▶ [Task instructions]
Put the items below into a numbered list, one line per number, and drop any blank lines.

▶ [Task data]
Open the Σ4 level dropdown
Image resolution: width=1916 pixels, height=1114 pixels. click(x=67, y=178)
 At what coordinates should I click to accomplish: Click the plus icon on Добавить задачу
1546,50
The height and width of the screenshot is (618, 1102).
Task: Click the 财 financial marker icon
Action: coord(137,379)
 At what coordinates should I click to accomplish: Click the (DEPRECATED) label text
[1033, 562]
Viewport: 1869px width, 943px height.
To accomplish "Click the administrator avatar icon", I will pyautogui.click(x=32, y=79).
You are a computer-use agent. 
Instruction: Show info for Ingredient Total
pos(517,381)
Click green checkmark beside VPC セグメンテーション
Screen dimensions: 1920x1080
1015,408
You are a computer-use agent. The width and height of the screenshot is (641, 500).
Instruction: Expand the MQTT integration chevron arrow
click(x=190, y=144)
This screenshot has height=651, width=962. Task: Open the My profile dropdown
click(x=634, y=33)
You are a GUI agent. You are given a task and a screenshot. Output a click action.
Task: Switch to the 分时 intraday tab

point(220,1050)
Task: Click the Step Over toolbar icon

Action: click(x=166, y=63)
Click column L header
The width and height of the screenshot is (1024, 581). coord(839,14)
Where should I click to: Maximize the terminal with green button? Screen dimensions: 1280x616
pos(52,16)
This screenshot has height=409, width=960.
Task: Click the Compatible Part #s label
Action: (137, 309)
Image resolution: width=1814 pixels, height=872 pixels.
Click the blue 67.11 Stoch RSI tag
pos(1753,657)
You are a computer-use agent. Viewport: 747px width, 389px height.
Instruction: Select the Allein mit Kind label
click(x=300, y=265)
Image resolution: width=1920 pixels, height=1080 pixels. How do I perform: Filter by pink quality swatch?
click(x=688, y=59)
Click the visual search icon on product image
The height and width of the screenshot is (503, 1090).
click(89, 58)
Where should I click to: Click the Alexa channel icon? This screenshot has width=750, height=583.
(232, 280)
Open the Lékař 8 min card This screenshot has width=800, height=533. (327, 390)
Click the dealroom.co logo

▶ [Worked answer]
1. Open the Σ4 level dropdown
2. Image resolution: width=1916 pixels, height=1114 pixels. click(x=67, y=178)
3.  At what coordinates should I click to accomplish: Click the plus icon on Добавить задачу
4. 1546,50
5. The height and width of the screenshot is (618, 1102).
6. Task: Click the 财 financial marker icon
7. Action: coord(137,379)
8.  At what coordinates should I click to accomplish: Click the (DEPRECATED) label text
9. [1033, 562]
10. Viewport: 1869px width, 943px height.
11. To accomplish "Click the administrator avatar icon", I will pyautogui.click(x=32, y=79).
12. You are a computer-use agent. 
13. Instruction: Show info for Ingredient Total
14. pos(517,381)
15. Click green checkmark beside VPC セグメンテーション
16. Screen dimensions: 1920x1080
17. 1015,408
18. You are a computer-use agent. The width and height of the screenshot is (641, 500).
19. Instruction: Expand the MQTT integration chevron arrow
20. click(x=190, y=144)
21. This screenshot has height=651, width=962. Task: Open the My profile dropdown
22. click(x=634, y=33)
23. You are a GUI agent. You are given a task and a screenshot. Output a click action.
24. Task: Switch to the 分时 intraday tab
25. point(220,1050)
26. Task: Click the Step Over toolbar icon
27. Action: click(x=166, y=63)
28. Click column L header
29. The width and height of the screenshot is (1024, 581). coord(839,14)
30. Where should I click to: Maximize the terminal with green button? Screen dimensions: 1280x616
31. pos(52,16)
32. This screenshot has height=409, width=960.
33. Task: Click the Compatible Part #s label
34. Action: (137, 309)
35. Image resolution: width=1814 pixels, height=872 pixels.
36. Click the blue 67.11 Stoch RSI tag
37. pos(1753,657)
38. You are a computer-use agent. Viewport: 747px width, 389px height.
39. Instruction: Select the Allein mit Kind label
40. click(x=300, y=265)
41. Image resolution: width=1920 pixels, height=1080 pixels. How do I perform: Filter by pink quality swatch?
42. click(x=688, y=59)
43. Click the visual search icon on product image
44. The height and width of the screenshot is (503, 1090).
45. click(89, 58)
46. Where should I click to: Click the Alexa channel icon? This screenshot has width=750, height=583.
47. (232, 280)
48. Open the Lékař 8 min card This screenshot has width=800, height=533. (327, 390)
49. Click the dealroom.co logo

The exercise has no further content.